# Written request
Answer these questions about the Notion tips text below:
(a) What can Notion users tell apart by giving each one a different emoji?
(b) Which three symbols does Tibbitts ask people to use for a status update?
(c) What happens to all synced blocks when one of them is edited?

Use emojis and synced blocks in your notes

Emojis are integral in Notion, as users can differentiate each note or folder with a different emoji. Tibbitts wants Notion users to take advantage of this feature and easily identify different categories. But emojis can be even more powerful while using them in notes, he says.

“One example I’ve started to use a lot more internally is traffic lights,” Tibbitts said. “So asking people to share a status update via red circle, yellow circle, green circle.”

That way, Tibbitts knows the status of certain tasks just by glancing at his team’s meeting notes. He also uses synced blocks to keep people updated across Notion. Synced blocks allow you to copy blocks of content into different notes. If you edit one of the blocks, all of them will update. For example, if Tibbitts copied, pasted and synced a block of tasks elsewhere and then changed the original tasks from red to green circles, that change would be reflected in both blocks.

“This is a great way to make sure that if you're going to include the same content in multiple places, you never have to deal with that situation of like, which one is the real source of truth? Is this one up to date, or is this one up to date?” Tibbitts said.

# Extracted information
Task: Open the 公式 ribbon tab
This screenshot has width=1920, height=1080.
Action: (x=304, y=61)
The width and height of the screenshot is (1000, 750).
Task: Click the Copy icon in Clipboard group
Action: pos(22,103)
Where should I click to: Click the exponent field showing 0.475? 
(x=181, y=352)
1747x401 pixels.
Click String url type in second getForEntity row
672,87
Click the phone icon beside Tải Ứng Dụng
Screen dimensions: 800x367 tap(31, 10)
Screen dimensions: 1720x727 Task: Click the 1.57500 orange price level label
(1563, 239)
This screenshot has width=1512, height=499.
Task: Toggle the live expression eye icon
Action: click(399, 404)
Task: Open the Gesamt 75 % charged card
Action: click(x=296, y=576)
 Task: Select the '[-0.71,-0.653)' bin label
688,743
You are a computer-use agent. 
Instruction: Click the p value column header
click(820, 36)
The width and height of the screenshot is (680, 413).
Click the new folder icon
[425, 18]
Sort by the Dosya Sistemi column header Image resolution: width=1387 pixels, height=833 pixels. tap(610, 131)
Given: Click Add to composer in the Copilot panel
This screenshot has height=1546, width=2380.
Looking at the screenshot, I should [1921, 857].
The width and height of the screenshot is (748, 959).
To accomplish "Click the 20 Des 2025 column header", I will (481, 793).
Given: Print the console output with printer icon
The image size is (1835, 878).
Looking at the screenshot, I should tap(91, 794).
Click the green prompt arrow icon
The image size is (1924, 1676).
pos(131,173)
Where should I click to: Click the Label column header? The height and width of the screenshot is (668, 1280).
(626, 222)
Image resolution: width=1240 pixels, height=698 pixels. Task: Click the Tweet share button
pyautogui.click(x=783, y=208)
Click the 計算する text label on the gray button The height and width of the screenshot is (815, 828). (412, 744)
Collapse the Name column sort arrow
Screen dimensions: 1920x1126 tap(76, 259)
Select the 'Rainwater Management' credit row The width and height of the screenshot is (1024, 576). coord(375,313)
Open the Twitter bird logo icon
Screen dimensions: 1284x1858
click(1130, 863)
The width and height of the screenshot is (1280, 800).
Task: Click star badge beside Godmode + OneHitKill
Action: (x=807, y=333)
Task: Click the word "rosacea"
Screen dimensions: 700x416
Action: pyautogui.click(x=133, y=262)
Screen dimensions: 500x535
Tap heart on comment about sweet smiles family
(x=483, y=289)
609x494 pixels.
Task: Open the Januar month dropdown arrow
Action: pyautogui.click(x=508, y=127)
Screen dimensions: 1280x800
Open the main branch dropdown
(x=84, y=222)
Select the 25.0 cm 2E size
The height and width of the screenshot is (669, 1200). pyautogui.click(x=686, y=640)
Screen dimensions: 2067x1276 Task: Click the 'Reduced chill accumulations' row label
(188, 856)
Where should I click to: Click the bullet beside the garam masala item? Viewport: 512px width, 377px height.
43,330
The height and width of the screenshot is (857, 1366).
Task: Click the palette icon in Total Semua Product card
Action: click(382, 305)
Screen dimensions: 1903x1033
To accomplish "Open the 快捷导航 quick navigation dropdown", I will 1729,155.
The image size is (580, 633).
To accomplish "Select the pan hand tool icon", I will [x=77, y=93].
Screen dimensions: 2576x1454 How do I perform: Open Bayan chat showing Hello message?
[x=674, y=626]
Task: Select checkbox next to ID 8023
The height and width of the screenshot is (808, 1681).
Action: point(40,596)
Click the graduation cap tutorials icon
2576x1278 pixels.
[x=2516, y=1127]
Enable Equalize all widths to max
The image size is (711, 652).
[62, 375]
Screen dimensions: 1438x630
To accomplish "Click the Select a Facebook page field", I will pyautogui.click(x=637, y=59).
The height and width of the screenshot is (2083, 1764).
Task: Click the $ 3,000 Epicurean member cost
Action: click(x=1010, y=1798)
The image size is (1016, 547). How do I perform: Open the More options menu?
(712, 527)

# Result for this exercise
(a) Each note or folder.
(b) A red circle, a yellow circle and a green circle.
(c) They all update.